1. When I apply the pre-trained model to my own dataset, do you have any suggestion about how to deal with the unknown words?
2. Do you have any suggestion about aggregating the word embeddings of words in a sentence into one vector to represent that sentence?
Thanks a lot!
Good questions, but I don’t have any insights beyond the standard advice:
1. unknown words are ignored; or you can build a model with one special “word” to represent all OOV words.
2. for short sentences/phrases, you can average the individual vectors; for longer texts, look into something like paragraph2vec: https://github.com/piskvorky/gensim/issues/204#issuecomment-52093328
Thanks for your advice :D
Hi,
Could you tell me how to find the most similar word as in web app 3? Calculating the cosine similarity between each word seems like a no-brainer way to do it? Is there any API in gensim to do that?
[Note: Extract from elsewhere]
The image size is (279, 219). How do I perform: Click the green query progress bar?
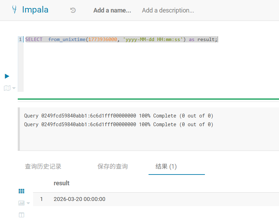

Another question, I want to represent sentence using word vector, right now I only add up all the words in the sentence to get a new vector. I know this method does’t make sense, since each word has a coordinate in the semantic space, adding up coordinates is not an ideal to represent a sentence. I have read some papers talking about this problem? Could you tell me what will be an ideal way to represent sentence to do sentence clustering?
Thank you very much!
“Find most similar word”: look at the API docs.
“Ideal way to represent a sentence”: I don’t know about ideal, but another way to represent sentences is using “paragraph2vec”: https://github.com/piskvorky/gensim/issues/204
Radim, this is great stuff. I have posted a link to your software on our AI community blog in the USA at http://www.smesh.net/pages/980191274#54262e6cdb3c2facb5a41579 , so that other people can benefit from it too.
Does the workers = x work to multithread the iteration over the sentences or just the training of the model ?
It parallelizes training.
How you iterate over sentences is your business — word2vec only expects an iterator on input. What the iterator does internally to iterate over sentences is up to you and not part of word2vec.
I have a collection of 1500000 text files (with 10 lines each on average) and a machine with 12 cores/16G of ram(not sure if it is relevant for reading files).
How would you suggest me to build the iterator to utilize all the computing resources I have?
No, not relevant.
I’d suggest you loop over your files inside __iter__() and yield out your sentences (lines?), one after another.
ok thanks!
If I am using the model pre-trained with Google News data set, is there any way to control the size of the output vector corresponding to a word?
for “model.build_vocab(sentences)” command to work, we need to add “import os”. without that, i was getting error for ‘os’ not defined.
Not sure what you are talking about suvir, you don’t need any “import os”. If you run into problems, send us the full traceback (preferably to the gensim mailing list, not this blog). See http://radimrehurek.com/gensim/support.html. Cheers.
hello,
Where can I find the code (in python) of the Bonus App?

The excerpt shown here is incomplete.